- [TASK INSTRUCTIONS] Please present the rows below as a Markdown table with the columns "Number" and "Line," numbering each row in order. Leave out the blank lines.

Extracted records

··········

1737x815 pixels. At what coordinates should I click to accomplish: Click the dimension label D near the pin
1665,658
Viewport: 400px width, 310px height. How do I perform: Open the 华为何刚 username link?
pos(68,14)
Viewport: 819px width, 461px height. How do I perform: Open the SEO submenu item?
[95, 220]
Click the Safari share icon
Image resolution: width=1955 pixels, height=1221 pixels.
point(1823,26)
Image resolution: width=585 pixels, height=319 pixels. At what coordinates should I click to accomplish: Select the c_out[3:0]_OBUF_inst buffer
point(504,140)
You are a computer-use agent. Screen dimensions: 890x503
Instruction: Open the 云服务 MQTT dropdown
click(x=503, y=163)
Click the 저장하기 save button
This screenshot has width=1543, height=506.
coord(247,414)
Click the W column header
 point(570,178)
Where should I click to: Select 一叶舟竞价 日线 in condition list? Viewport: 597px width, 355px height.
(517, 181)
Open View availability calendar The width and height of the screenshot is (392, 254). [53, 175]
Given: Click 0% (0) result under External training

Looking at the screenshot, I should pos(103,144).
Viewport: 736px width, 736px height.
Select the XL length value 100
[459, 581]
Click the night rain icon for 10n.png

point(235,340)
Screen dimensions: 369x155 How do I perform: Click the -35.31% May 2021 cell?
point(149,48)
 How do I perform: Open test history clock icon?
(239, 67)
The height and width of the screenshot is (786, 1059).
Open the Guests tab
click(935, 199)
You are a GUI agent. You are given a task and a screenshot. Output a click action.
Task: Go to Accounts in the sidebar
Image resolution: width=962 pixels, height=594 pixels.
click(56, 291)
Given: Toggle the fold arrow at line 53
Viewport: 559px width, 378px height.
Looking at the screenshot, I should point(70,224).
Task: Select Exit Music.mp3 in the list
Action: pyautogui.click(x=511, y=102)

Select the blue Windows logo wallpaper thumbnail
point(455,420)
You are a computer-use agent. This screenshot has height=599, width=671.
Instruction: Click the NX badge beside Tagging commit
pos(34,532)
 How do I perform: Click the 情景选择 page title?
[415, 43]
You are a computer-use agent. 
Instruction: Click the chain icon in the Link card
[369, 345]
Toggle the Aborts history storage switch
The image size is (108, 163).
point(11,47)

··········

- [SOLVED EXERCISE]
| Number | Line |
|---|---|
| 1 | 1737x815 pixels. At what coordinates should I click to accomplish: Click the dimension label D near the pin |
| 2 | 1665,658 |
| 3 | Viewport: 400px width, 310px height. How do I perform: Open the 华为何刚 username link? |
| 4 | pos(68,14) |
| 5 | Viewport: 819px width, 461px height. How do I perform: Open the SEO submenu item? |
| 6 | [95, 220] |
| 7 | Click the Safari share icon |
| 8 | Image resolution: width=1955 pixels, height=1221 pixels. |
| 9 | point(1823,26) |
| 10 | Image resolution: width=585 pixels, height=319 pixels. At what coordinates should I click to accomplish: Select the c_out[3:0]_OBUF_inst buffer |
| 11 | point(504,140) |
| 12 | You are a computer-use agent. Screen dimensions: 890x503 |
| 13 | Instruction: Open the 云服务 MQTT dropdown |
| 14 | click(x=503, y=163) |
| 15 | Click the 저장하기 save button |
| 16 | This screenshot has width=1543, height=506. |
| 17 | coord(247,414) |
| 18 | Click the W column header |
| 19 |  point(570,178) |
| 20 | Where should I click to: Select 一叶舟竞价 日线 in condition list? Viewport: 597px width, 355px height. |
| 21 | (517, 181) |
| 22 | Open View availability calendar The width and height of the screenshot is (392, 254). [53, 175] |
| 23 | Given: Click 0% (0) result under External training |
| 24 | Looking at the screenshot, I should pos(103,144). |
| 25 | Viewport: 736px width, 736px height. |
| 26 | Select the XL length value 100 |
| 27 | [459, 581] |
| 28 | Click the night rain icon for 10n.png |
| 29 | point(235,340) |
| 30 | Screen dimensions: 369x155 How do I perform: Click the -35.31% May 2021 cell? |
| 31 | point(149,48) |
| 32 |  How do I perform: Open test history clock icon? |
| 33 | (239, 67) |
| 34 | The height and width of the screenshot is (786, 1059). |
| 35 | Open the Guests tab |
| 36 | click(935, 199) |
| 37 | You are a GUI agent. You are given a task and a screenshot. Output a click action. |
| 38 | Task: Go to Accounts in the sidebar |
| 39 | Image resolution: width=962 pixels, height=594 pixels. |
| 40 | click(56, 291) |
| 41 | Given: Toggle the fold arrow at line 53 |
| 42 | Viewport: 559px width, 378px height. |
| 43 | Looking at the screenshot, I should point(70,224). |
| 44 | Task: Select Exit Music.mp3 in the list |
| 45 | Action: pyautogui.click(x=511, y=102) |
| 46 | Select the blue Windows logo wallpaper thumbnail |
| 47 | point(455,420) |
| 48 | You are a computer-use agent. This screenshot has height=599, width=671. |
| 49 | Instruction: Click the NX badge beside Tagging commit |
| 50 | pos(34,532) |
| 51 |  How do I perform: Click the 情景选择 page title? |
| 52 | [415, 43] |
| 53 | You are a computer-use agent.  |
| 54 | Instruction: Click the chain icon in the Link card |
| 55 | [369, 345] |
| 56 | Toggle the Aborts history storage switch |
| 57 | The image size is (108, 163). |
| 58 | point(11,47) |